List each line of the data below that contains the string "field". Case matters.

** start of Supplied material **

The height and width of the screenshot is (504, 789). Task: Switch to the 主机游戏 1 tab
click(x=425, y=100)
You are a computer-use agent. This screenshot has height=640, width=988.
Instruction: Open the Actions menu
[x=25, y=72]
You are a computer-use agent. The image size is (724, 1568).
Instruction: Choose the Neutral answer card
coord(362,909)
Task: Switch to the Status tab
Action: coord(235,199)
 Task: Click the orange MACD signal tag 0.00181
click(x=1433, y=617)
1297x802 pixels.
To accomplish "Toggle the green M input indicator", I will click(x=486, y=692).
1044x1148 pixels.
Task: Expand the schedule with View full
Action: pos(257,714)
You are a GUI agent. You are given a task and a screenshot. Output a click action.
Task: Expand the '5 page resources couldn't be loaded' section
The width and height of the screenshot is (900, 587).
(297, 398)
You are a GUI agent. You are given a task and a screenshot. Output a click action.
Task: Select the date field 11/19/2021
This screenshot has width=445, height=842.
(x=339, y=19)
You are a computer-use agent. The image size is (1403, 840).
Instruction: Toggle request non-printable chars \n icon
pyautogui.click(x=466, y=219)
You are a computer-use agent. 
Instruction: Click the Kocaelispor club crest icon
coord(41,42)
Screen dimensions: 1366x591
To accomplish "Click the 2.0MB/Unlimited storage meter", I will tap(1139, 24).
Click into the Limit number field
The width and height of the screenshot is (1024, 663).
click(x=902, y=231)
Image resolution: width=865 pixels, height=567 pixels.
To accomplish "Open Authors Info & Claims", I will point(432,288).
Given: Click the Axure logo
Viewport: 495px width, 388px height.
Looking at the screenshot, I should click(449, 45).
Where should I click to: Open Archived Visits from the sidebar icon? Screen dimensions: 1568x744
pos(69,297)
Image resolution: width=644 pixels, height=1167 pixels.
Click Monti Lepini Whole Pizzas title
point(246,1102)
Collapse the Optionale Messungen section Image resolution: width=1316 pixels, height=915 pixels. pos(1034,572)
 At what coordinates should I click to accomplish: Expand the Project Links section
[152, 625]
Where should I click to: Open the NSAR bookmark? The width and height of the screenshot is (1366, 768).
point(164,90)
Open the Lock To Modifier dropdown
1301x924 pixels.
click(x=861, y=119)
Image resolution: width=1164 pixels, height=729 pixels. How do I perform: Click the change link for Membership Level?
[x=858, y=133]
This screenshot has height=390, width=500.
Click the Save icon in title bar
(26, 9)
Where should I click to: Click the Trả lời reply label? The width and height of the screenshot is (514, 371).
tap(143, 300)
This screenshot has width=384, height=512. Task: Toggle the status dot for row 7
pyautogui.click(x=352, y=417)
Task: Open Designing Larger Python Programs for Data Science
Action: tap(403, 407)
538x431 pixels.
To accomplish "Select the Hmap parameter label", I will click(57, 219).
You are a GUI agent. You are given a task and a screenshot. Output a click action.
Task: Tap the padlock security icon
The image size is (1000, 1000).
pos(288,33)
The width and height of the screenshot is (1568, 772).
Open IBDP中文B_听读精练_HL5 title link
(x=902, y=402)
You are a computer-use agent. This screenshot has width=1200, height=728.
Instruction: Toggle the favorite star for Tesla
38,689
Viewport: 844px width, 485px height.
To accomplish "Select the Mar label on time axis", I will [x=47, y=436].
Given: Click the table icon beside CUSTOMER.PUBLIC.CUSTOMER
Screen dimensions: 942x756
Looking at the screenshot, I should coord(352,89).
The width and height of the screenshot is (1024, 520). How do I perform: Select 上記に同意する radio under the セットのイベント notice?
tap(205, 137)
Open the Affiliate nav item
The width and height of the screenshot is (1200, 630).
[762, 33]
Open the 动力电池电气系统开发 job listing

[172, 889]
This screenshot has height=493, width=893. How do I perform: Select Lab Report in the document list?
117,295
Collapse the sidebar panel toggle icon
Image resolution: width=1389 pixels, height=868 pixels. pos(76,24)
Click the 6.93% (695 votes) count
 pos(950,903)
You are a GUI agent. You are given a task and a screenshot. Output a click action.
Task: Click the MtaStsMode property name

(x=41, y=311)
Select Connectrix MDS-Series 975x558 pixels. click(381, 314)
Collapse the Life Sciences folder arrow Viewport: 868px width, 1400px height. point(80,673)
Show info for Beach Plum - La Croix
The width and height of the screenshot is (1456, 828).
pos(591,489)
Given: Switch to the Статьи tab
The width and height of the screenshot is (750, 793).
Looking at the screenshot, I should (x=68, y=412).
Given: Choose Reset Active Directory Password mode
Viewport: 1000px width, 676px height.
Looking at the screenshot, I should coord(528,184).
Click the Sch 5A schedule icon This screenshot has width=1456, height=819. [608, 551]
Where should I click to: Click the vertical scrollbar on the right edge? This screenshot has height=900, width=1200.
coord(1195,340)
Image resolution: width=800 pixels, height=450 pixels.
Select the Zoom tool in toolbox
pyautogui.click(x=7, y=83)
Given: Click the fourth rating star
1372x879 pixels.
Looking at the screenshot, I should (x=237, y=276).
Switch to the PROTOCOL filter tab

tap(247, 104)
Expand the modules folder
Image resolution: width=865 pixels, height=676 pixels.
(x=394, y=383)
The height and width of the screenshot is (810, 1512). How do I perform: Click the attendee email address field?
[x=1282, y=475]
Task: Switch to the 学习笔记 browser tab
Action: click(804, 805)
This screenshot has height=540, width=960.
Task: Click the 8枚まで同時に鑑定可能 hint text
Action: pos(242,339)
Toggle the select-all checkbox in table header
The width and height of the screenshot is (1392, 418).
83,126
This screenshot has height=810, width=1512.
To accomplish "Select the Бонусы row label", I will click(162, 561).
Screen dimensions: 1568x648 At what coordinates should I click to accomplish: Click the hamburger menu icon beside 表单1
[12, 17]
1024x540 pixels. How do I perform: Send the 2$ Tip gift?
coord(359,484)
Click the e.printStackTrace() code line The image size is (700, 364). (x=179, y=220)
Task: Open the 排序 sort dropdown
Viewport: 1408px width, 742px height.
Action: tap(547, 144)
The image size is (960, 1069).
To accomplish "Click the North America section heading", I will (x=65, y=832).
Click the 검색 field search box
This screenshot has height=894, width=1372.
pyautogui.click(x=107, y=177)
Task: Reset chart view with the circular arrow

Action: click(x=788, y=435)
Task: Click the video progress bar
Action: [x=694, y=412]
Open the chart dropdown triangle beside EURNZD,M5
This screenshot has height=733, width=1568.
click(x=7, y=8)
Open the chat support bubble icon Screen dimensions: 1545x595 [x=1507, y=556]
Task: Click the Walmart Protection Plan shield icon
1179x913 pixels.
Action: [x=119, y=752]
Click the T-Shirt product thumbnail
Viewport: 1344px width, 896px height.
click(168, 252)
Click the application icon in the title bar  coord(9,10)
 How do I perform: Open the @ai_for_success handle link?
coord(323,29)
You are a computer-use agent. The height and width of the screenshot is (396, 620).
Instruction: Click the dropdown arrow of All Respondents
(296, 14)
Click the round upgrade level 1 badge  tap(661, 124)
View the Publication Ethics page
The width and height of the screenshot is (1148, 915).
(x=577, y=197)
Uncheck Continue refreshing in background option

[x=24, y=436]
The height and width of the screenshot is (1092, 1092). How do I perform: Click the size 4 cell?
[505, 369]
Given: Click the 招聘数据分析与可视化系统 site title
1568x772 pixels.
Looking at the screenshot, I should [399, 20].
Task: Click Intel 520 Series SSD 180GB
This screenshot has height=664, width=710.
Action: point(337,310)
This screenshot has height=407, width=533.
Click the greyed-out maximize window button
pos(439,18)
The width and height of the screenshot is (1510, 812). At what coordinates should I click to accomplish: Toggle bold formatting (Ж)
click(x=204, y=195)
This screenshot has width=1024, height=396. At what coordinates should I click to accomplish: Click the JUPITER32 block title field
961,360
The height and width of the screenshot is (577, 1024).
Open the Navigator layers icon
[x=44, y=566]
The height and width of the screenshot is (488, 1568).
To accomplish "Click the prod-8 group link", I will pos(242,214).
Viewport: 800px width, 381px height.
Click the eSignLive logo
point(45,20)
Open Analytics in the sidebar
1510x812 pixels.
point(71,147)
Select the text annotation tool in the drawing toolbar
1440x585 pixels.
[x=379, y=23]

** end of Supplied material **

Task output:
Task: Select the date field 11/19/2021
Click into the Limit number field
The height and width of the screenshot is (810, 1512). How do I perform: Click the attendee email address field?
Click the 검색 field search box
This screenshot has width=1024, height=396. At what coordinates should I click to accomplish: Click the JUPITER32 block title field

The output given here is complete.